Interviews for the study were made in 1964 with 1,119 Negro adults in four major urban centers — Chicago, New York, Atlanta and Birmingham — as well as in other metropolitan areas outside the south and from a representative cross section of the adult national population. Interviewing and sampling were done by the National Opinion Research Center at the University of Chicago.
The study found that nationally, 24 percent of Negroes queried said Jewish landlords were better than other white landlords and seven percent said they were worse. In New York City, 17 percent thought Jewish landlords were better and nine percent, worse. In Chicago the percentages were 20 and six; in Atlanta, 31 and four and in Birmingham, 19 and four. Nationally, 20 percent said Jewish store owners were better than other white store owners and seven percent said worse. In Atlanta the percentages were 32 and four and in Birmingham, 28 and five.
The study found that 34 percent of the total sample said Jews were better to work for and 15 percent said Jews were worse than other whites; 70 percent said Jews were better than other whites on hiring Negroes and 45 percent believed that Jews were more in favor of civil rights than other whites while three percent felt that Jews were less in favor.
More than 80 percent of the total sample said they had never been treated unfairly by Jewish merchants, 62 percent said it was easier to get credit in a Jewish-owned store and nine percent said it was not easier. Forty-nine percent said Jews were easier on Negroes who fell behind in payments and 16 percent said Jews were harder. The remaining respondents saw no difference or said they did not know which was better.
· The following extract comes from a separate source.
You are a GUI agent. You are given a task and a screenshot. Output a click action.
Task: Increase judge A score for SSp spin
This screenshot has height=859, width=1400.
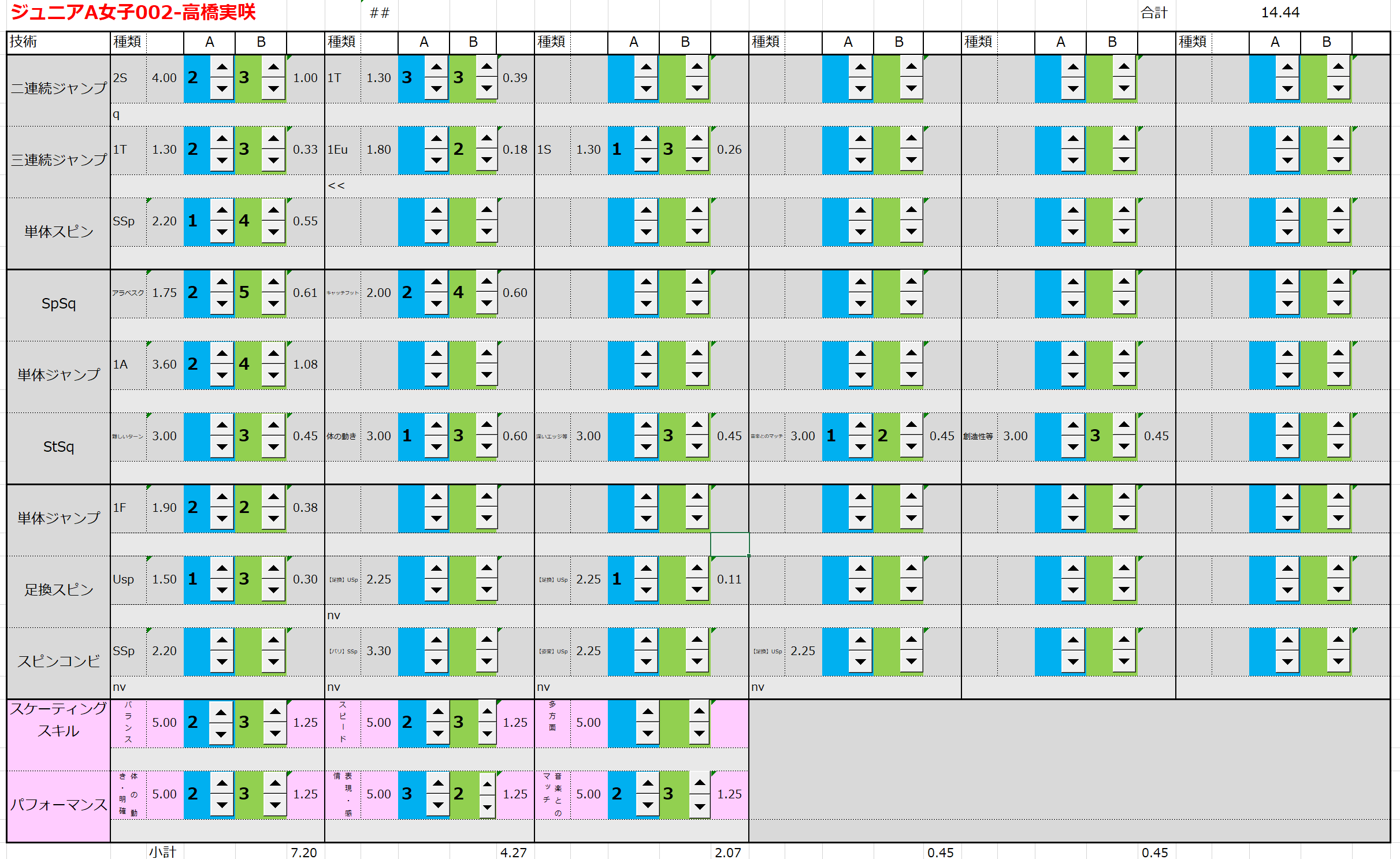click(222, 210)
The study found that where Jews do not predominate in the Negro ghettoes, “the particular ethnic group that does is likely to be the recipient of economically-inspired hostility,” specifically the Chinese in some west coast communities and Italians in New Orleans. Dr. Gary T. Marx, assistant professor of sociology at the University of California at Berkeley, who directed the study, said that subsequent studies indicated little or no shift in the attitudes reported on the basis of the 1964 interviews.